Total Gym introduced its unique bodyweight home gym to TV audiences 19 years ago.

It was a hit then and it’s been a hit ever since. With celebrity endorsers hosting frequent infomercials, there’s no question that they have become the big boys on the block.

There’s been quite a few models over the years but currently there are 4 models available. While you can spend quite a bit of money on a Total Gym, there are budget-conscious versions available.

For this comparison, we will use the Total Gym XLS because it’s the best selling model. 

The Total Gym XLS features over 80 exercises and 6 levels of resistance. It comes with access to Total Gym TV Basic, an app that streams 7 different workouts to any device.

There’s also a ribbed Squat Stand, Wing Attachment, and a Leg Pull accessory. The Wing Attachment is a versatile handle that can be used for ab work, pulling and pushing exercises. 

Additionally, there’s an exercise wall chart and a “Training Deck”, which is a deck of cards with 80  individual exercises explained on each card. You can use these cards to create your own workouts. The workout variations are virtually unlimited.

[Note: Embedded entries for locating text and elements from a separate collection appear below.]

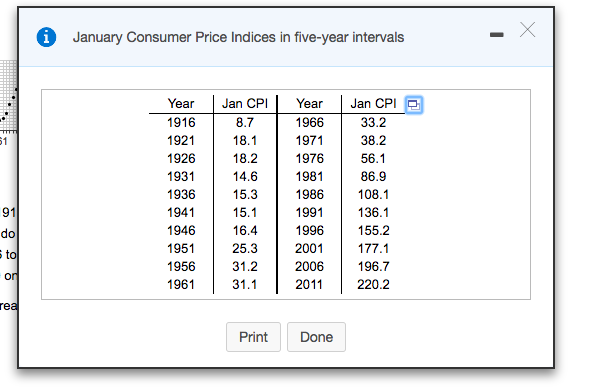
Task: Select the second Jan CPI column header
Action: pyautogui.click(x=373, y=103)
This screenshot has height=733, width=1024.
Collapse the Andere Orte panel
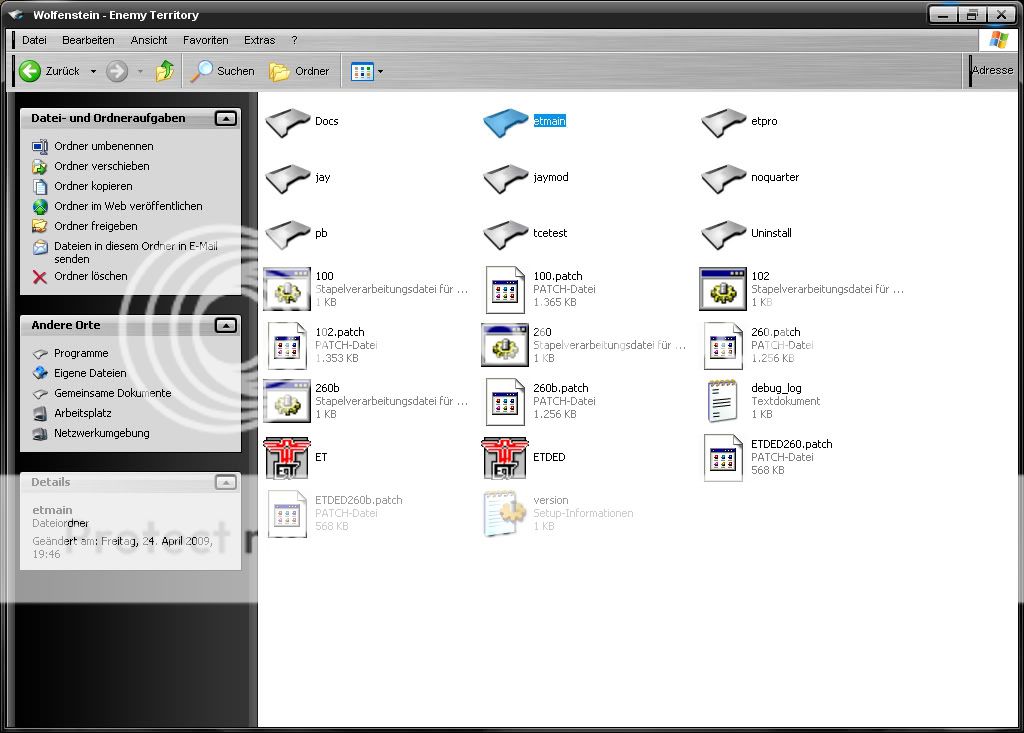[226, 325]
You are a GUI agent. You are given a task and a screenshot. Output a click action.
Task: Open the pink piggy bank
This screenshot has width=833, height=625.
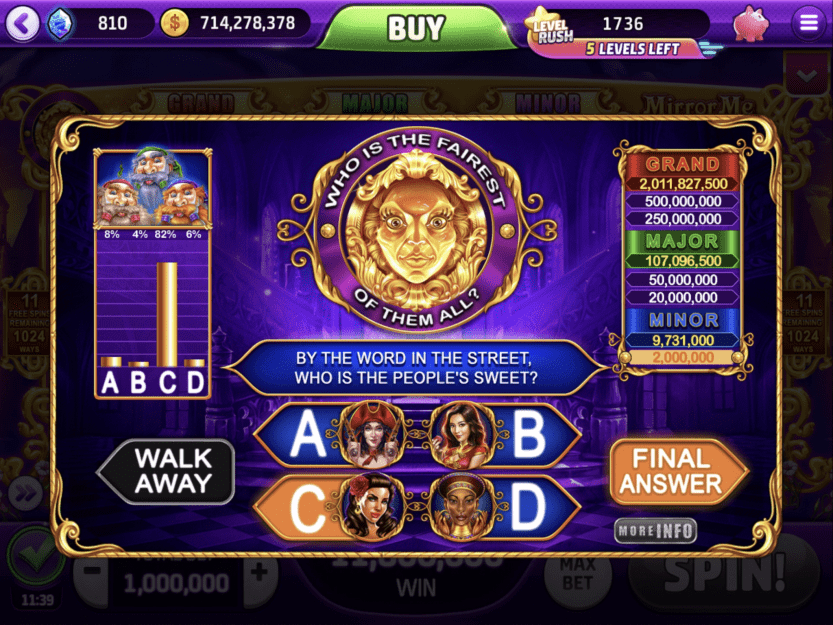pos(751,23)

Finally, there’s a nutritional program with a meal plan, making this a complete exercise system.

There are additional extra cost accessories available such as an upgrade to Total Gym TV Premium and the Upper Body System, which are two handles that provide more exercises for the upper body. 

Total Gym XLS  is a compact home gym designed to save space. It also folds up for easy storage. Plus there’s a 6 month warranty on parts and a lifetime warranty on the frame. The fact that there is a lifetime warranty is a major selling point of the XLS.

Total Gym XLS has a 400 lb. user weight capacity and arrives fully assembled. You just take it out of the box and train!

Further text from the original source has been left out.